How does it work? Google Analytics; It's the first question new users ask when they want to know about the popular traffic measurement tool.

You created your new blog with such love and passion! You regularly update yourself on the topic that interests you so that you can write "fresh" and quality articles, without repeating yourself and you make sure to offer value and substance to the reader. You get the first comments, the followers gradually increase and it seems that your blog is getting more and more popular!

However, how "connected" are readers to it blog you?

Is the bounce rate enough to evaluate their loyalty?

Read below the statistical data you need to monitor through Google Analytics to answer the above questions and fully evaluate blog engagement!

1. Counting visitors for the 1st, 2nd, 3rd… time!

Visitors who want to be informed about your articles will subscribe to the blog's RSS feed or enter their email on the relevant list to receive your new article in their inbox.

However, how will you count those from different sources, e.g. those who remembered the blog url, typed it in and found their way back to your blog?

Google Analytics, in the "Frequency & Recency" category, displays information about those who have visited your blog one or more times. It is important to evaluate and compare the data on a monthly basis and notice if visitors increase every time you publish articles with quality content.

2. How long do visitors stay on the blog?

In Google Analytics there is a separate category called Engagement, which shows the time readers spend on your website/blog.

However, Google Analytics characterizes as engaged users who switch between pages, regardless of how long they stay on them. So, if a user visits a page of your blog and stays there for a long time, Google will list it in the 0-10 seconds category.

It is important to know that visitors to blogs behave differently than visitors to a website as they stay on one page to usually read an article without continuing to browse the blog.

3. Counting Pages and Counting Time

– How many pages by m.o. do blog visitors visit?

As we mentioned above, the number of pages that readers navigate between is usually limited for blogs, but there are ways to motivate them to stay on the blog by reading additional articles.
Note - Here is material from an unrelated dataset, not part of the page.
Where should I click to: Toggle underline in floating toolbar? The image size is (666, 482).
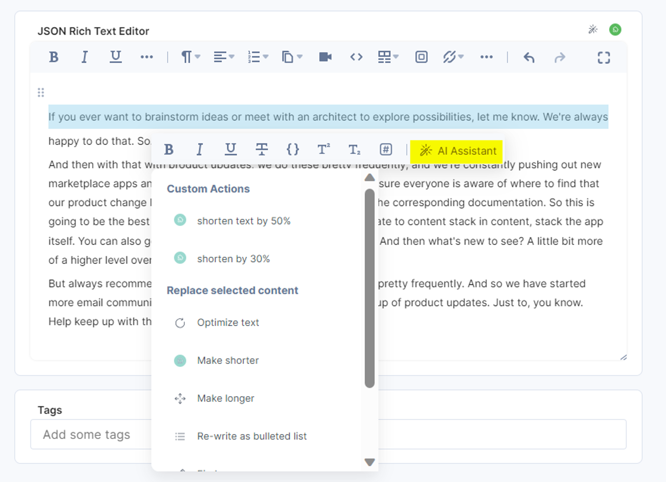pyautogui.click(x=231, y=149)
Top Tip: Show related posts or recommended posts at the end of each article 😉

- How much time visitors devote to blog you?
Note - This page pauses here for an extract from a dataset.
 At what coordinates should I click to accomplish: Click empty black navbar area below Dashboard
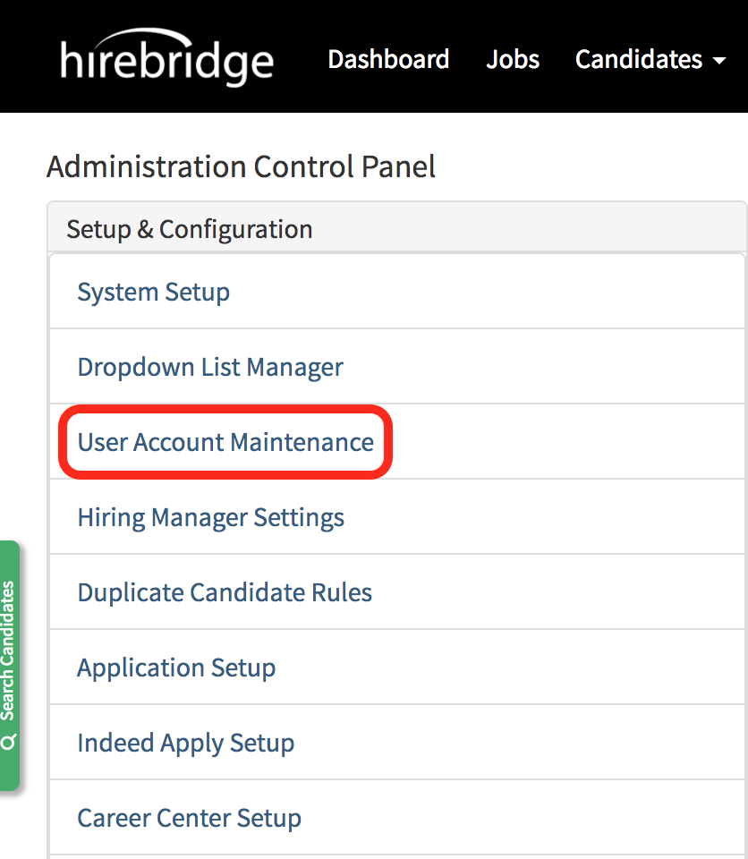tap(388, 97)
If you have found that the number of pages they browse is limited but the time spent on the blog is increased, it may be because they read an article and then leave your blog. Be sure to entice your audience by publishing articles with quality content that will provide value and substance to the reader!

4. Tracking email conversions

Do you want to evaluate the reach of your blog? Activate the conversion tracking code to count email conversions! The best way is to create a thank you page or "thank you" page and send the users who subscribe to the email list there!

Equally useful is setting goals through Google Analytics to track how often readers subscribe to your blog. This way you will evaluate the success of your blog strategy!

5. Evaluate the strength of different channels

It is useful to track where the visitors to your blog come from and make appropriate decisions for each communication channel respectively! e.g. if you find that most readers come from Facebook, it is a good reason to create a strong presence there by starting conversations and causing comments with the aim of not only attracting even more followers but investing in creating a loyalty relationship with the existing ones. In addition, think about creating quality articles with secrets and useful tips for Facebook users! They will appreciate it! 😉

There are many ways that will help you evaluate the engagement of those who trust and follow your blog. The personal or corporate goals of the blog will guide you in choosing the appropriate metrics to evaluate the "engagement" and loyalty of the users with the quality and essential content you offer.

What statistical data do you monitor to evaluate blog engagement?